Above two methods hold good if there is single transaction like updating the address or so. But what will happen when there are multiple transactions which occur concurrently? Same method of logging the logs can be followed. But since there are a concurrent transactions, order and time of each transaction makes a great difference. Failing to maintain the order of transaction will lead to wrong data while recovering. Also, transactions may have number of steps. Maintaining the log for each step will increase the log file size. Again it will become an overhead to maintain a log file along with these transactions. In addition performing redo operation is also an overhead because it is executing the executed transaction again and again. It is not actually necessary. So our goal here should be small log file with easy recovery of data in case of failure. To handle this situation Checkpoints are introduced during the transaction.
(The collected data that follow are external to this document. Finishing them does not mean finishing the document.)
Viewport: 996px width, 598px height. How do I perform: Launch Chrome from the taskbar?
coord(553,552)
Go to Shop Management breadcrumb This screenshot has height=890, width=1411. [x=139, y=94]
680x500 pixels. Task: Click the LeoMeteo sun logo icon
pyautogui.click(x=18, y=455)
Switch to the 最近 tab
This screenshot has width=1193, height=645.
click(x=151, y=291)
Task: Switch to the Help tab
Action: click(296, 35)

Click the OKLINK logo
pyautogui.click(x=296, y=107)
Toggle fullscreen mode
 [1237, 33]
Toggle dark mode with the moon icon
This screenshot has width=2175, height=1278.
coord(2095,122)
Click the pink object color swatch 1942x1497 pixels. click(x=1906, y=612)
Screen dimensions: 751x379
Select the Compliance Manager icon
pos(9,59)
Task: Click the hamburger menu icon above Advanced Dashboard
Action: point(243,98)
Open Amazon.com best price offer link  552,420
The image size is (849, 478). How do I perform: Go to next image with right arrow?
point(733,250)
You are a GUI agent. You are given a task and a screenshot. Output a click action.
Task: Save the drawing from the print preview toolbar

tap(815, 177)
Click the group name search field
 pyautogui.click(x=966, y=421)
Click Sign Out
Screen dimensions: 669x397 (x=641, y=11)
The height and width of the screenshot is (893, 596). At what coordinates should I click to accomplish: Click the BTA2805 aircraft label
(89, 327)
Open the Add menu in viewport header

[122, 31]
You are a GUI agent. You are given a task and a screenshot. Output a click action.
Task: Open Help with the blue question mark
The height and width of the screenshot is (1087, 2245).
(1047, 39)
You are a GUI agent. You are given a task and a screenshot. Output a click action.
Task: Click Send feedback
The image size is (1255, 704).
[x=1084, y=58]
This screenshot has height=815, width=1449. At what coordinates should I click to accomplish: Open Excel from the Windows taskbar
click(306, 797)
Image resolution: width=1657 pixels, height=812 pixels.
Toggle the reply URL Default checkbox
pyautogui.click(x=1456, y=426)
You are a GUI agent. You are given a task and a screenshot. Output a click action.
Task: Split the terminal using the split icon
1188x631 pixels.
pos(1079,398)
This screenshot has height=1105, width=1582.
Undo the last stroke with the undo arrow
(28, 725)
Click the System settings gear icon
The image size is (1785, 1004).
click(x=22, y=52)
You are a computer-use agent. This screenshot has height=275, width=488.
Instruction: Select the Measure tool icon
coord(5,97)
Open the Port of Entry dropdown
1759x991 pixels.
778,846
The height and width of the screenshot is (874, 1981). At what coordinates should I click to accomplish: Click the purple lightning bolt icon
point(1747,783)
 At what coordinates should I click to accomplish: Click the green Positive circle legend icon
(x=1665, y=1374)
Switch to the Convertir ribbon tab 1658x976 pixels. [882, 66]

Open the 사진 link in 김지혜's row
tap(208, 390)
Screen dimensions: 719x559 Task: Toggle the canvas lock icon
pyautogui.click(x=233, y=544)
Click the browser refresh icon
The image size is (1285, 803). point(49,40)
Checkpoint acts like a bookmark. During the execution of transaction, such checkpoints are marked and transaction is executed. The log files will be created as usual with the steps of transactions. When it reaches the checkpoint, the transaction will be updated into database and all the logs till that point will be removed from file. Log files then are updated with new steps of transaction till next checkpoint and so on. Here care should be taken to create a checkpoint because, if any checkpoints are created before any transaction is complete fully, and data is updated to database, it will not meet the purpose of the log file and checkpoint. If checkpoints are created when each transaction is complete or where the database is at consistent state, then it will be useful.

Suppose there are 4 concurrent transactions – T1, T2, T3 and T4. A checkpoint is added at the middle of T1 and there is failure while executing T4. Let us see how a recovery system recovers the database from this failure.

It starts reading the log files from the end to start, so that it can reverse the transactions. i.e.; it reads log files from transaction T4 to T1.

Recovery system always maintains undo log and redo log. The log entries in the undo log will be used to undo the transactions where as entries in the redo list will be re executed. The transactions are put into redo list if it reads the log files with (<Tn, Start>, <Tn, Commit>) or <Tn , Commit>. That means, it lists all the transactions that are fully complete into redo list to re execute after the recovery. In above example, transactions T2 andT3 will have (<Tn, Start>, <Tn, Commit>) in the log file. The transaction T1 will have only <Tn, Commit> in the log file. This because, the transaction is committed after the checkpoint is crossed. Hence all the logs with<Tn, Start>, are already written to the database and log file is removed for those steps. Hence it puts T1, T2 and T3 into redo list.

The logs with only <Tn, Start> are put into undo list because they are not complete and can lead to inconsistent state of DB. In above example T4 will be put into undo list since this transaction is not yet complete and failed amid.

This is how a DBMS recovers the data incase concurrent transaction failure.